Trends focusing on packaging sustainability are emerging, not only in consumer packaging, but also in distribution packaging which is transported in unit load form. Wooden pallets transporting corrugated boxes are the most common unit load type in the United States. Recently, it has been observed that modifying pallet top deck stiffness can significantly affect the strength of corrugated boxes depending on various unit load design factors. It was also recently discovered that this phenomenon can be used as a tool for packaging cost optimization. However, there is still a knowledge gap regarding how this unit load optimization method could affect the environment.

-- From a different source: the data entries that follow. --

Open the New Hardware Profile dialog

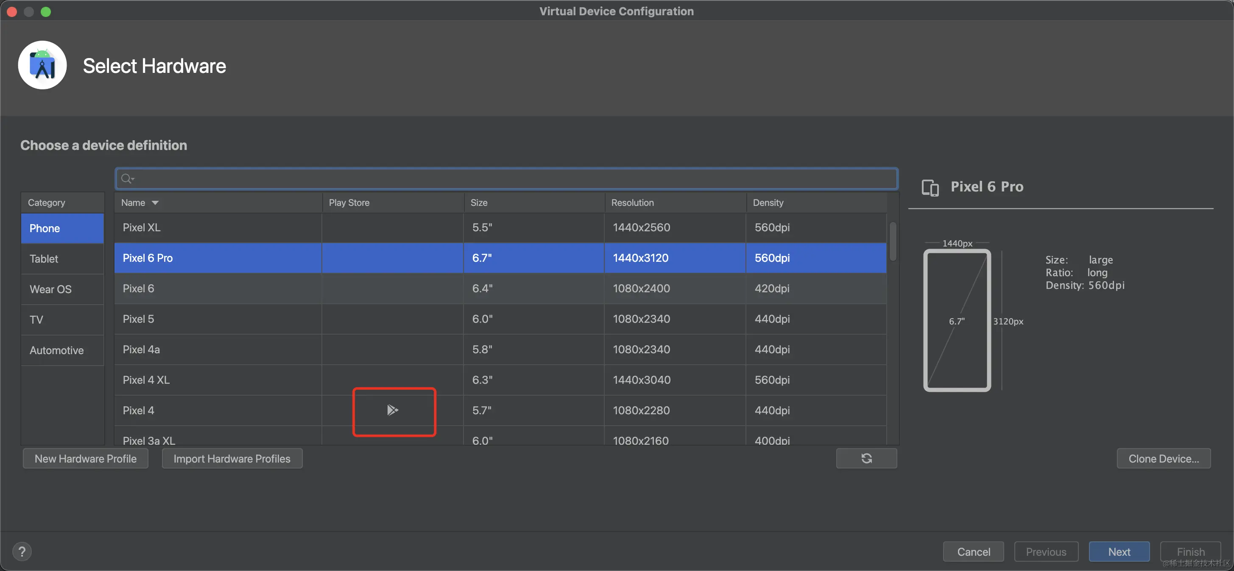(x=85, y=459)
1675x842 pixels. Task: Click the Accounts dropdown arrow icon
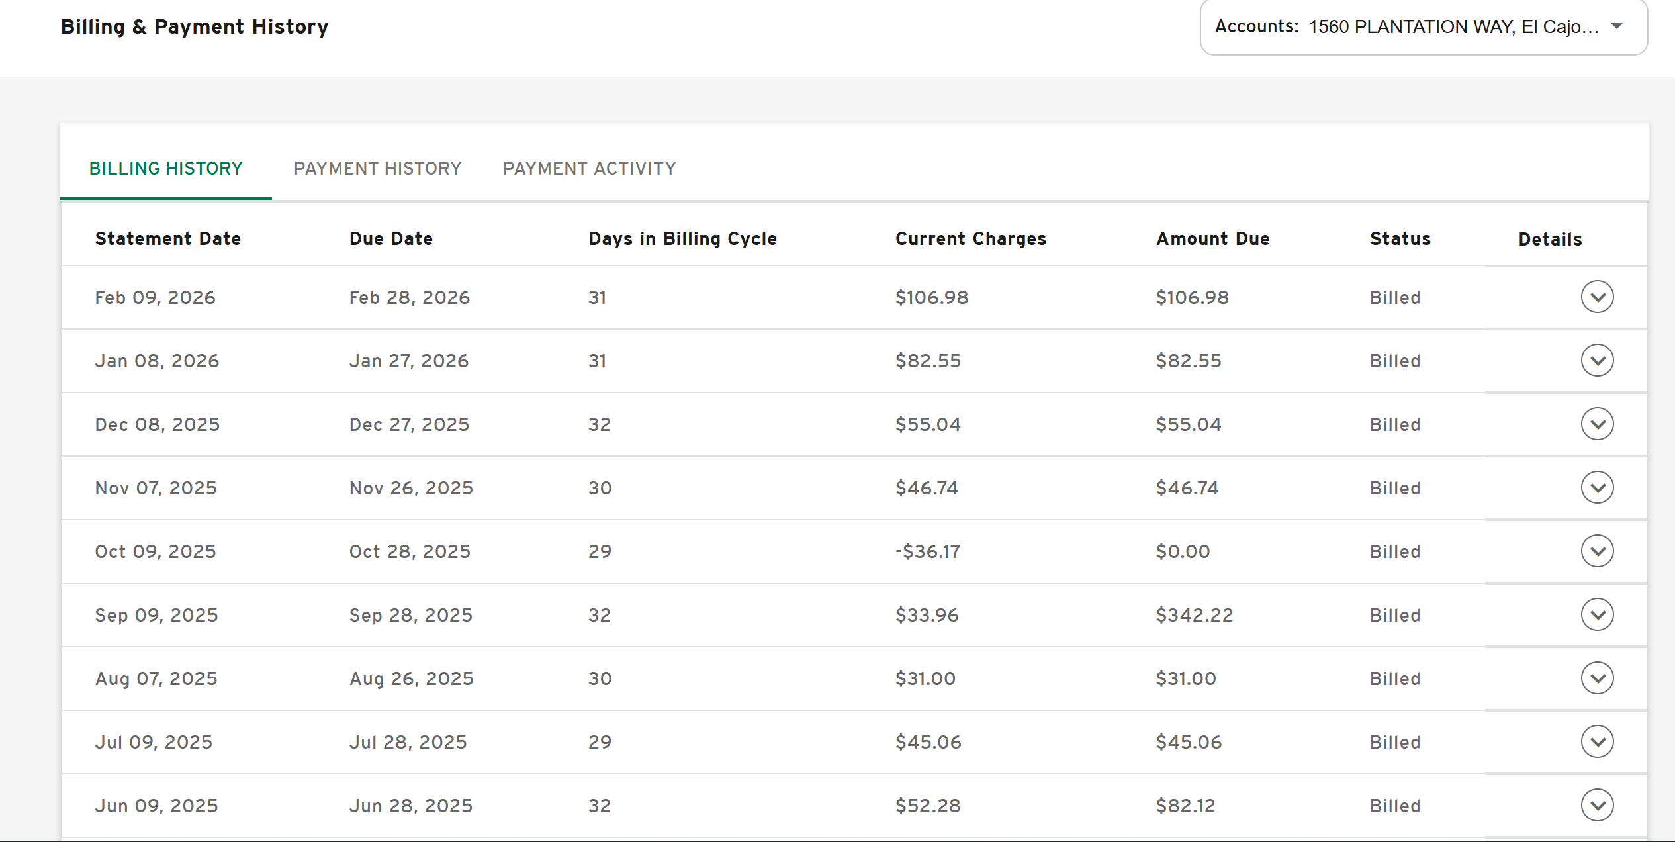click(x=1617, y=26)
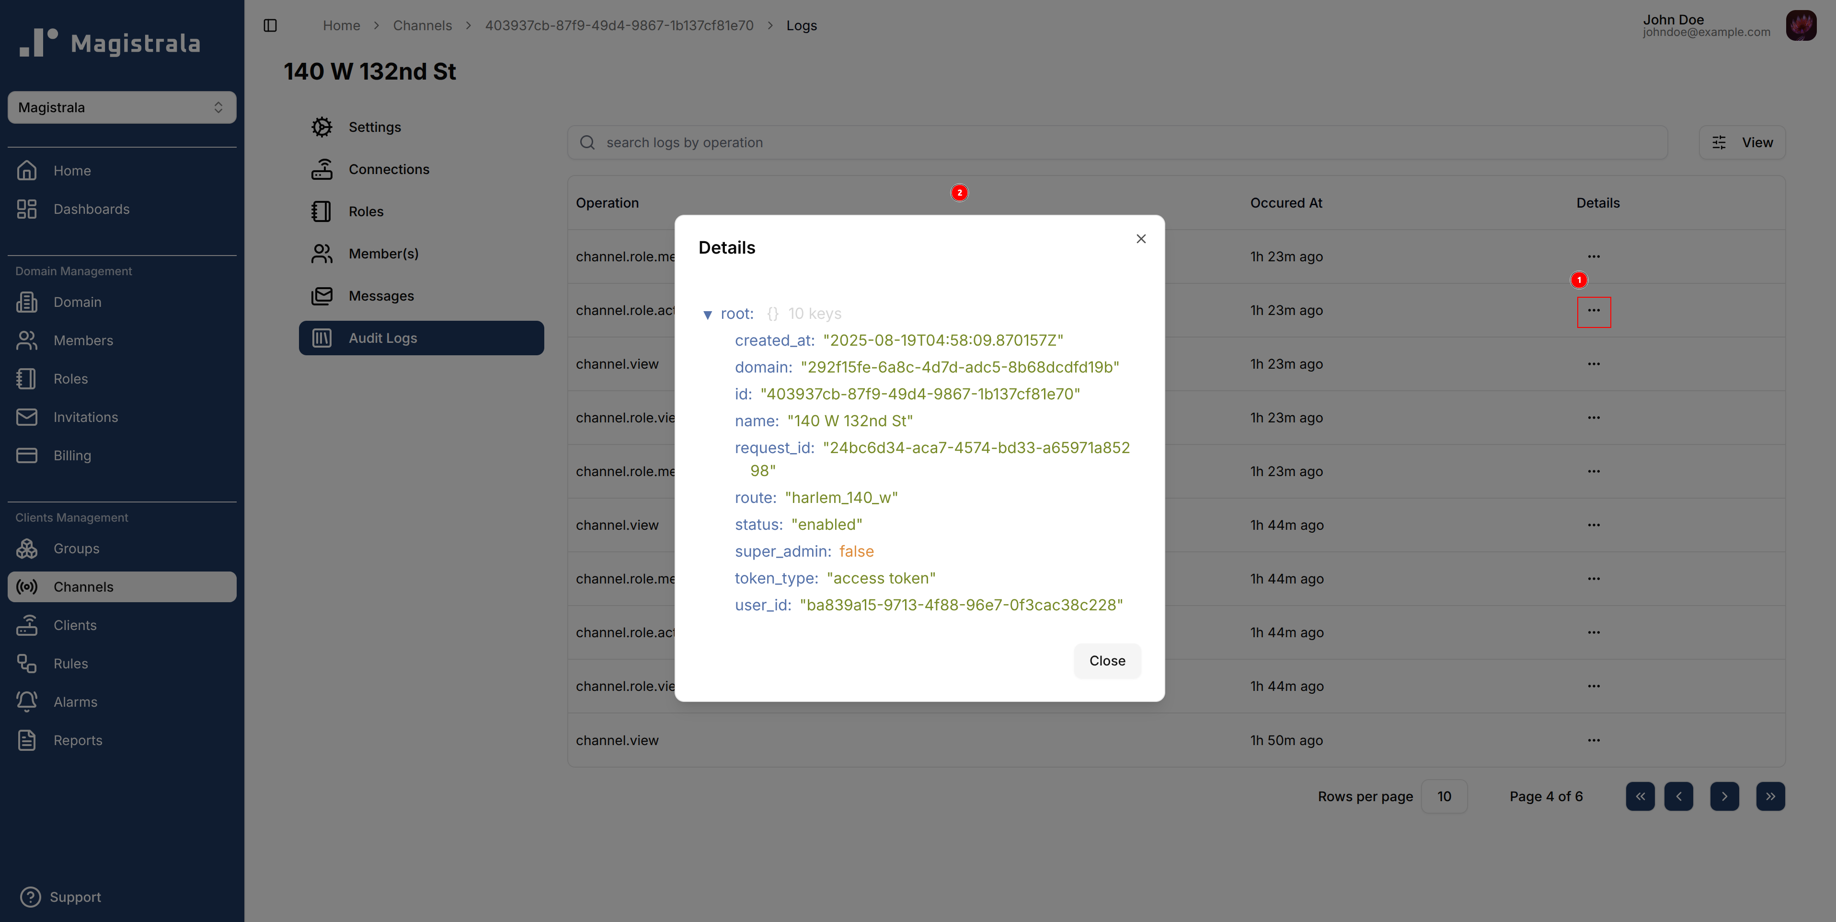Go to Dashboards in the sidebar
The width and height of the screenshot is (1836, 922).
point(91,209)
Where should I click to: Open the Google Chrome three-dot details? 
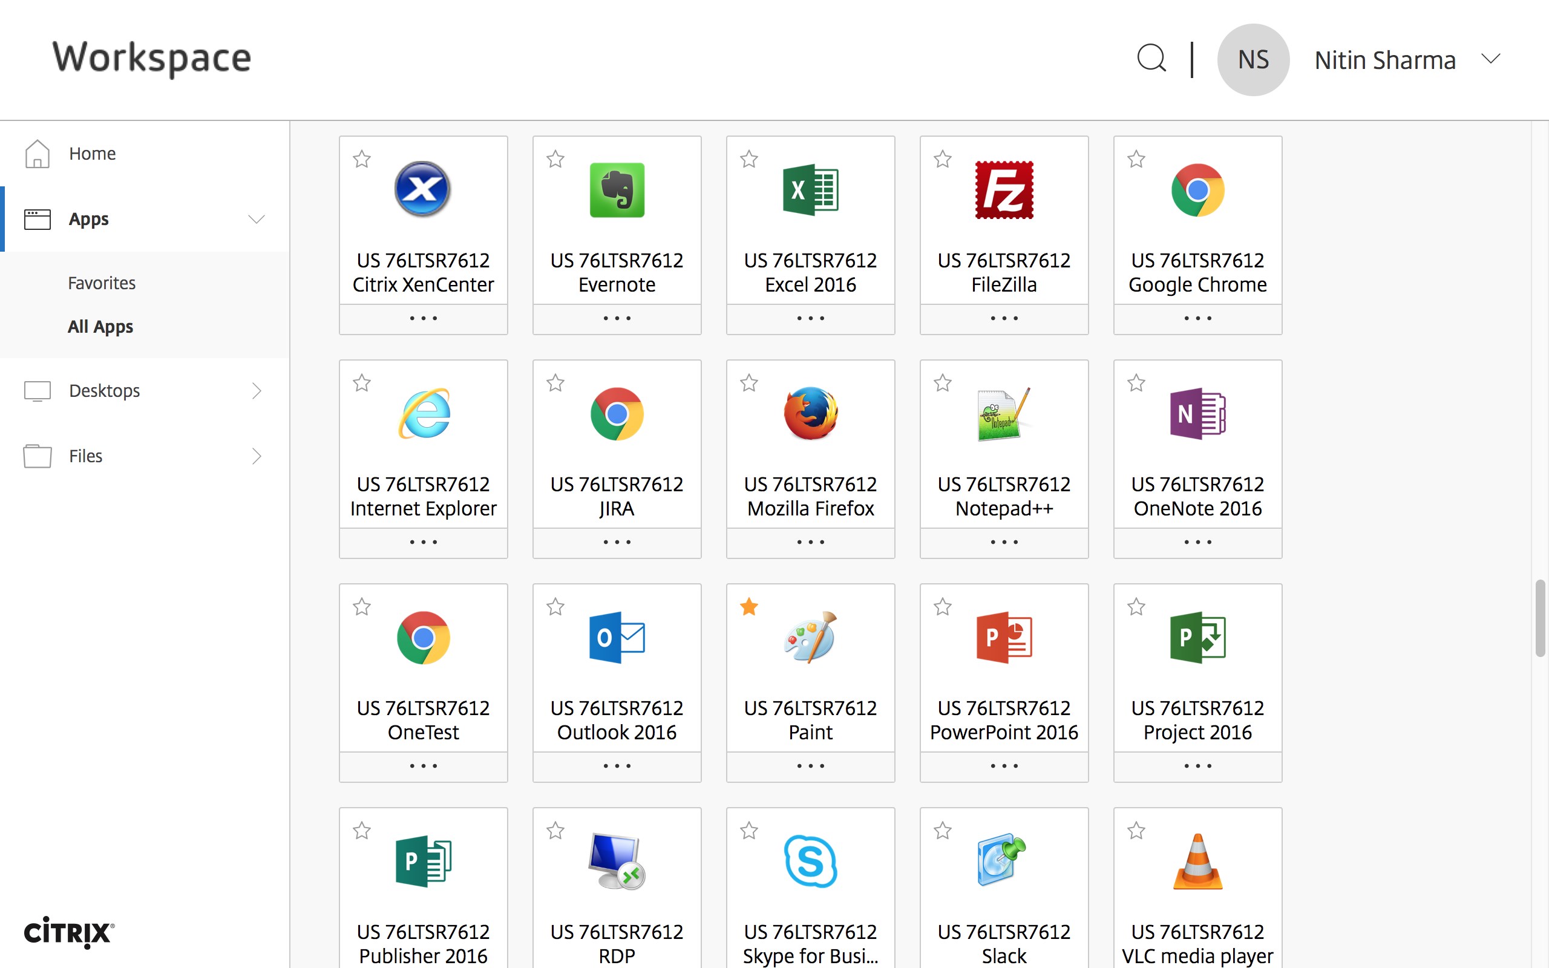(x=1197, y=318)
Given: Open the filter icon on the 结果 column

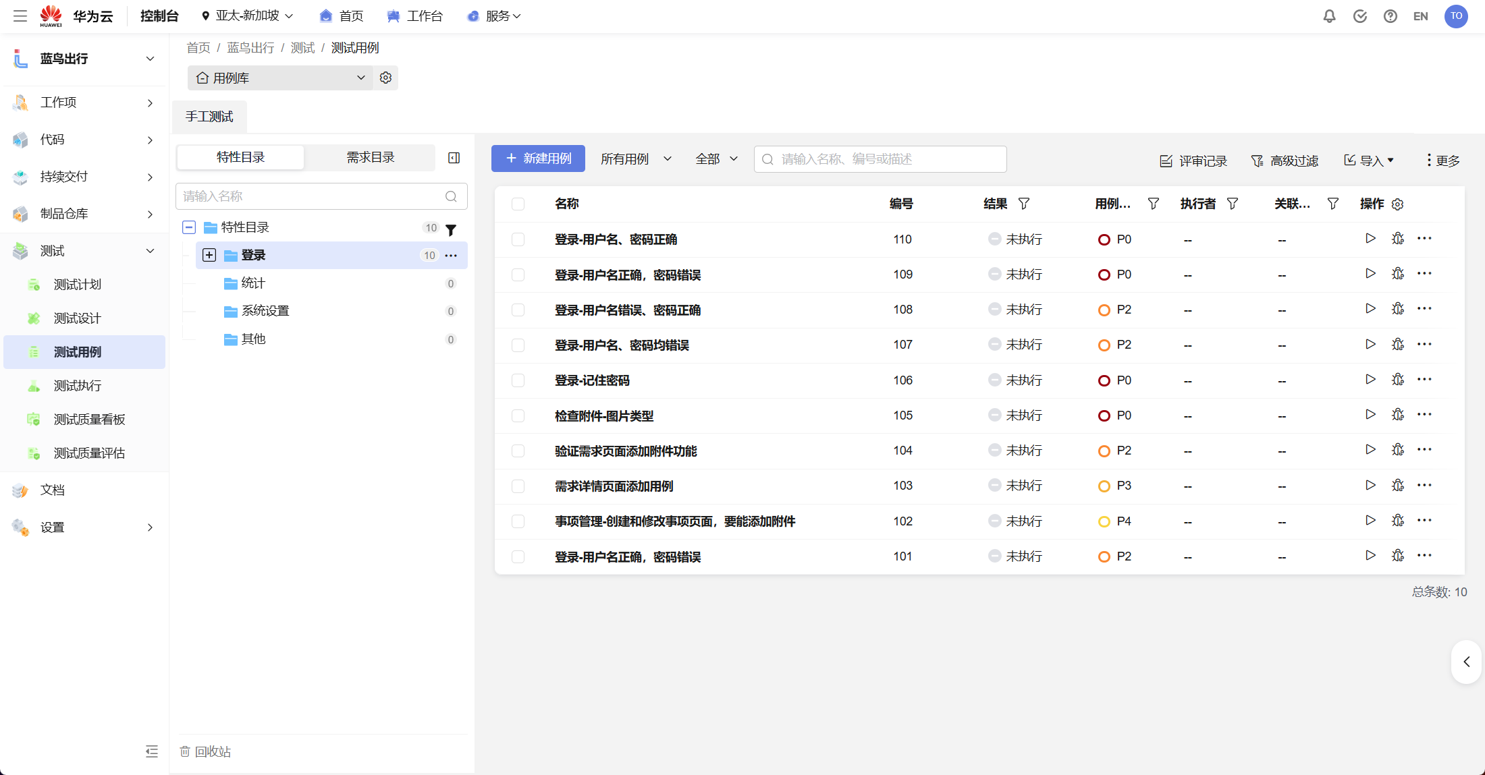Looking at the screenshot, I should 1024,203.
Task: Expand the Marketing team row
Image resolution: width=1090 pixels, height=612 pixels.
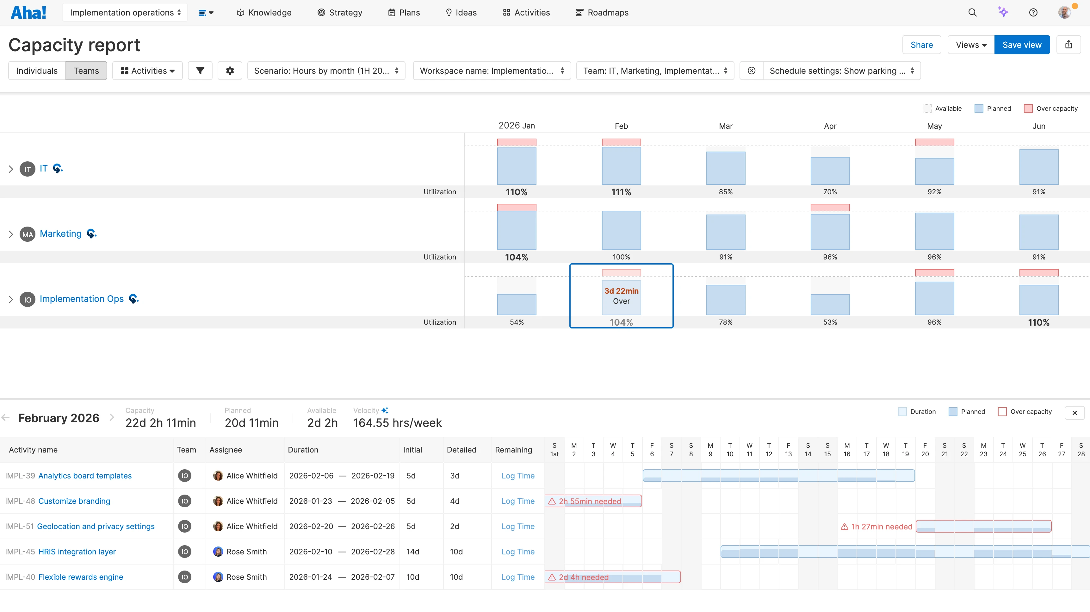Action: (x=11, y=234)
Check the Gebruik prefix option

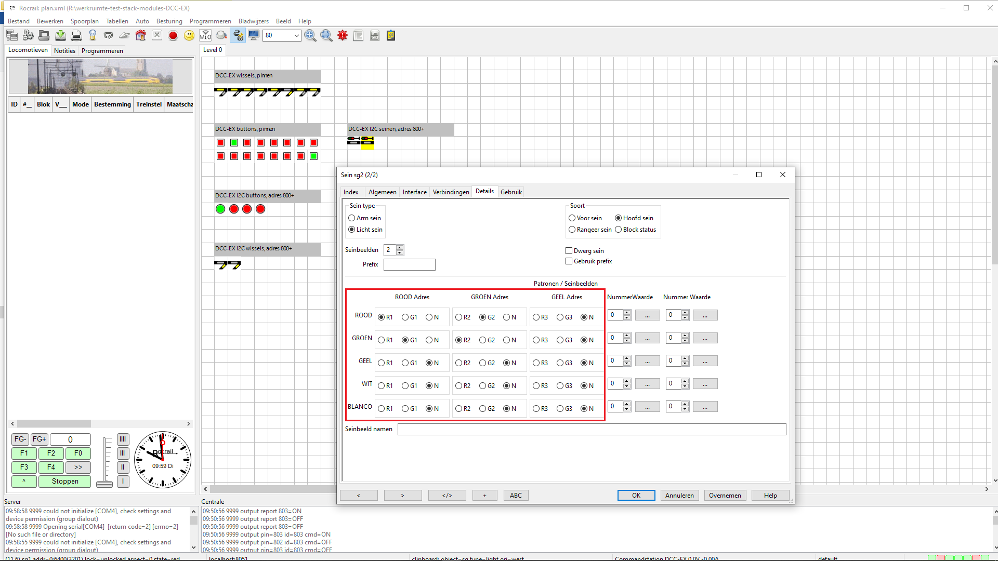(569, 261)
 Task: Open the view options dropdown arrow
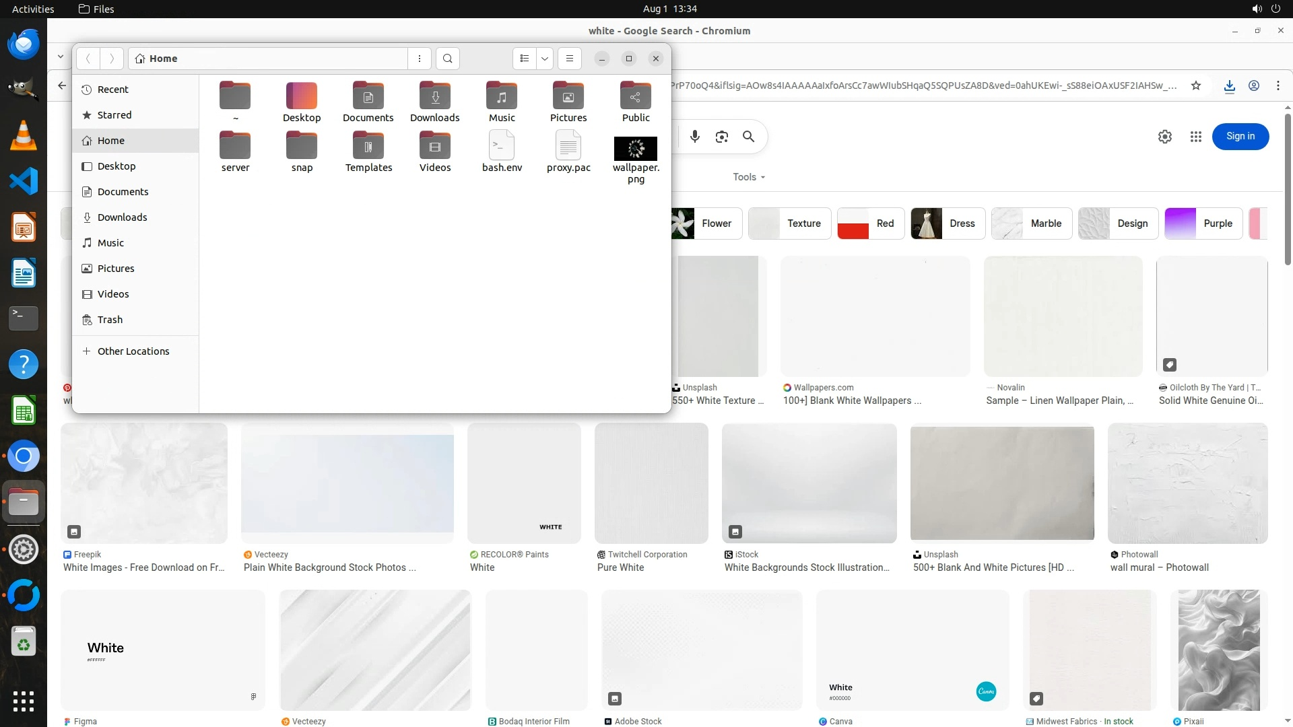point(545,59)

This study was conducted to investigate the environmental effect of optimizing a unit load by increasing the stiffness of its pallet’s top deck and reducing the board grade of its corrugated boxes using life cycle analysis. Numerous unit load designs were investigated using different wood species, pallet top deck thicknesses, corrugated boxes sizes, corrugated flutes, and board grades. The initial and optimized unit load scenarios were created to ensure that the unit loads offered the same performance. The scope of this study was cradle-to-grave, including raw material production, packaging manufacture and use, and the end-of-life processes on wood pallets and corrugated boxes. The results showed that optimizing the unit load offsets its environmental impacts by up to 23%. The environmental benefits in most of the impact categories were primarily due to the reduction of the corrugated material used (except for ozone depletion). Ozone depletion was mainly governed by a change in the amount of pallet materials.

This study showed that the unit load optimization method involving increasing the stiffness of the top decks and reducing the corrugated board grade could be an effective way of reducing the overall environmental footprints of unit loads.